### Instructions to follow
What is the number of lines in the following data that contain "Task"? Answer with the number alone.

### Source material
===============

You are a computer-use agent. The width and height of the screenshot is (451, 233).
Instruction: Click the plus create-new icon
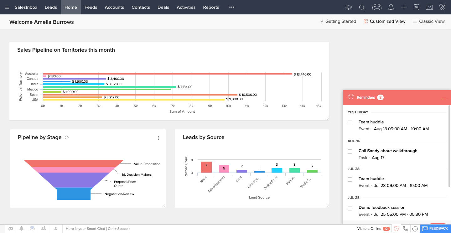coord(404,7)
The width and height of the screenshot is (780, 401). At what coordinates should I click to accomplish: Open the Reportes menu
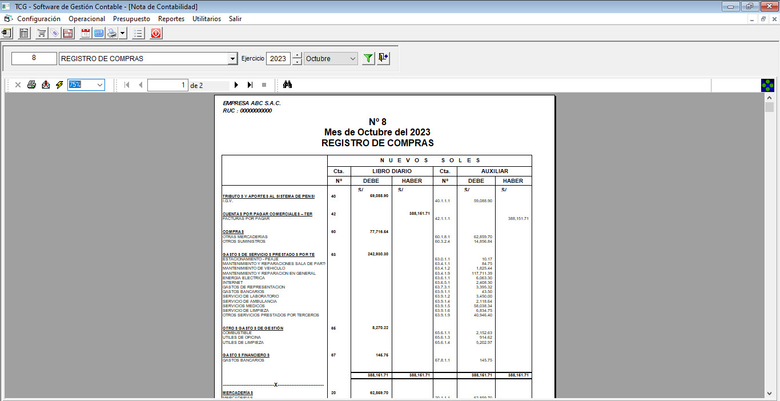point(171,19)
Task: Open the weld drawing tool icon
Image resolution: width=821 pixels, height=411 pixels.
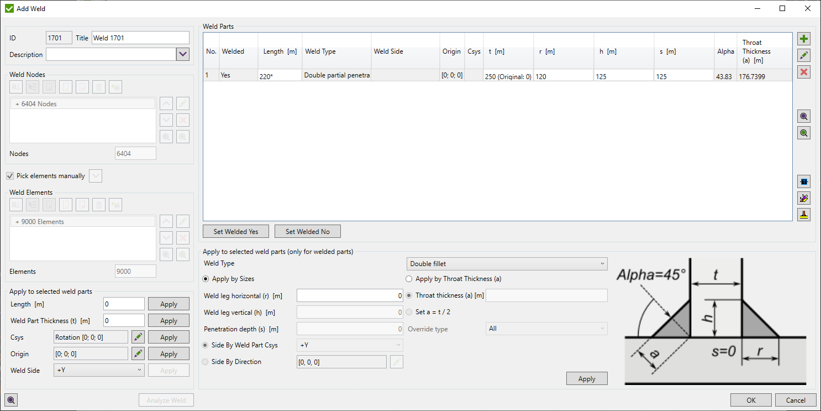Action: point(804,197)
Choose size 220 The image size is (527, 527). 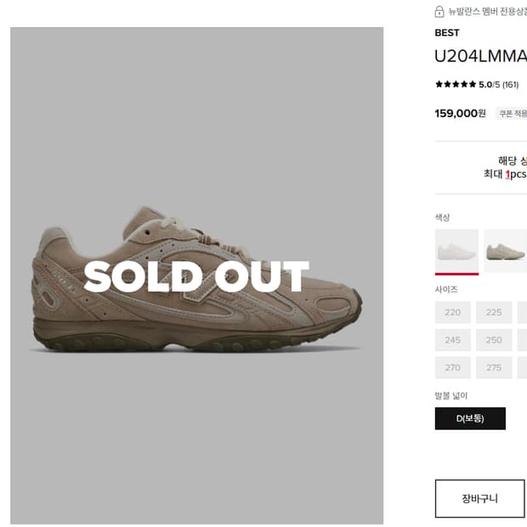[452, 313]
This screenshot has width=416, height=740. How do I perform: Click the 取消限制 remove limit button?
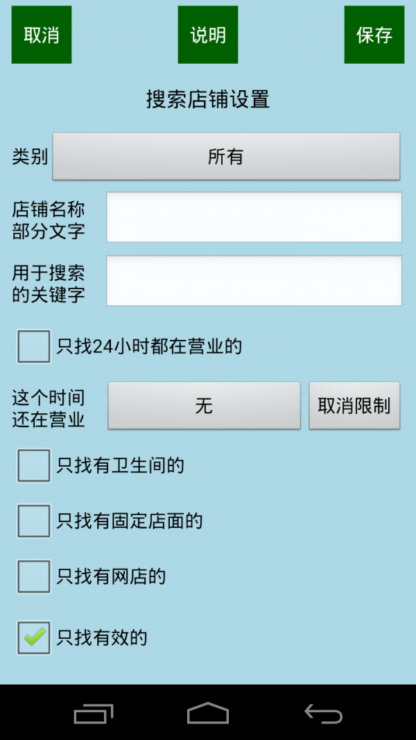354,406
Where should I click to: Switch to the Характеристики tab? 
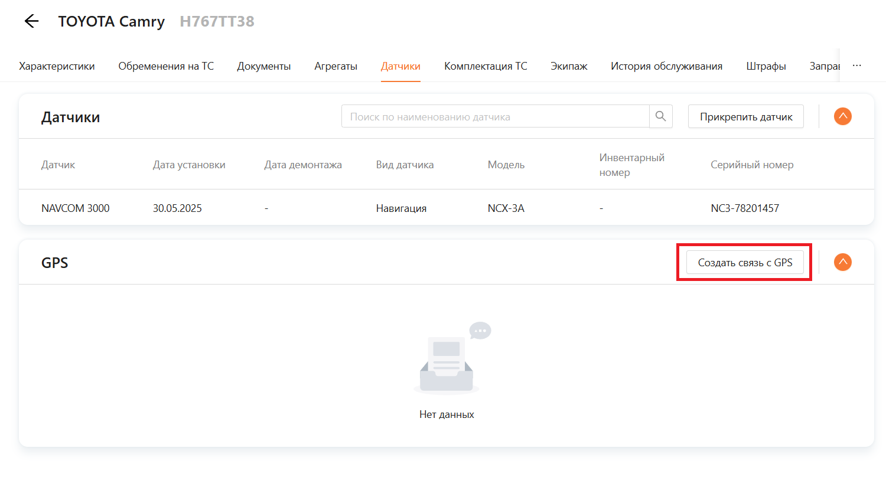click(57, 66)
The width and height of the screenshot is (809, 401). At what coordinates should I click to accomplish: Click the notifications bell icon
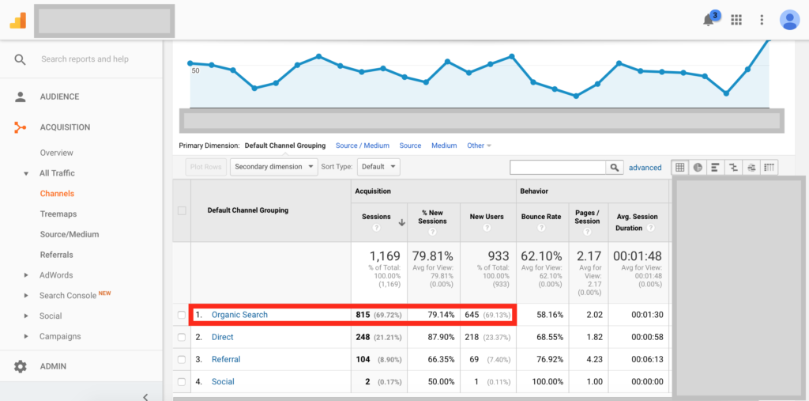pos(709,21)
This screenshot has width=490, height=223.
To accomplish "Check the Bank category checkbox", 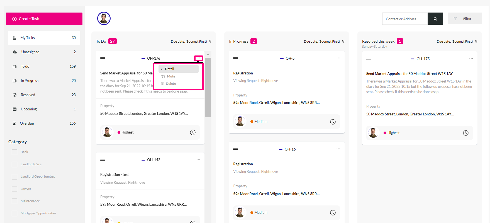I will click(x=14, y=152).
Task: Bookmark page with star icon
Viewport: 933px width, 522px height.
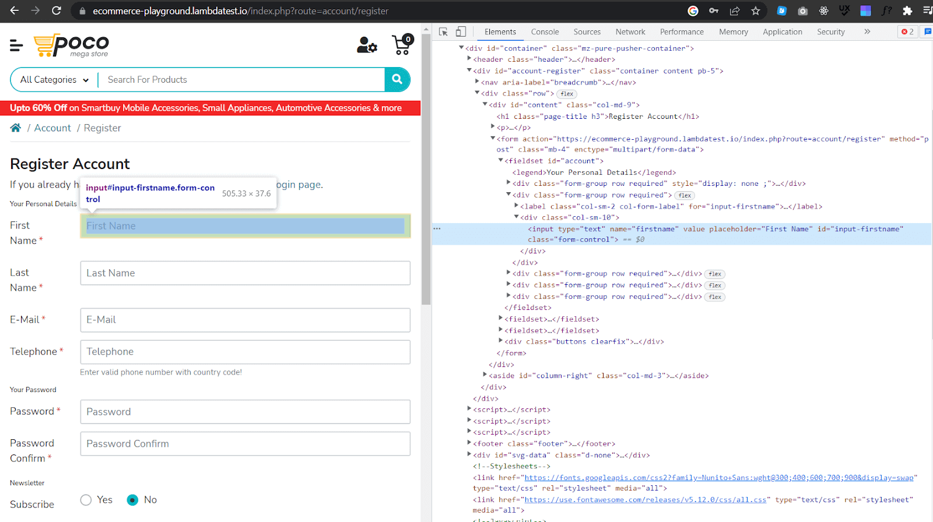Action: (x=756, y=10)
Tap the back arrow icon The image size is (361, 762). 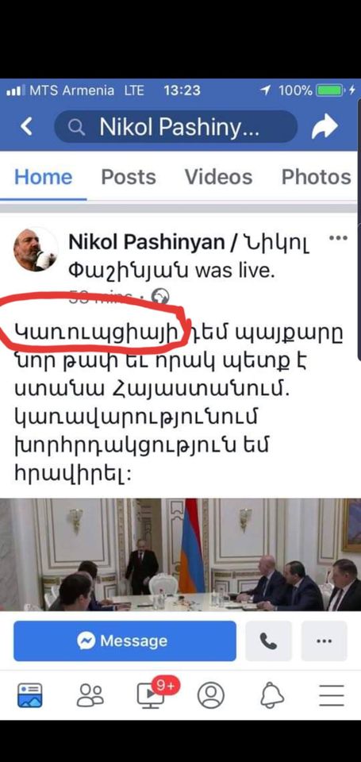(26, 127)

===============

### Solution to this exercise
2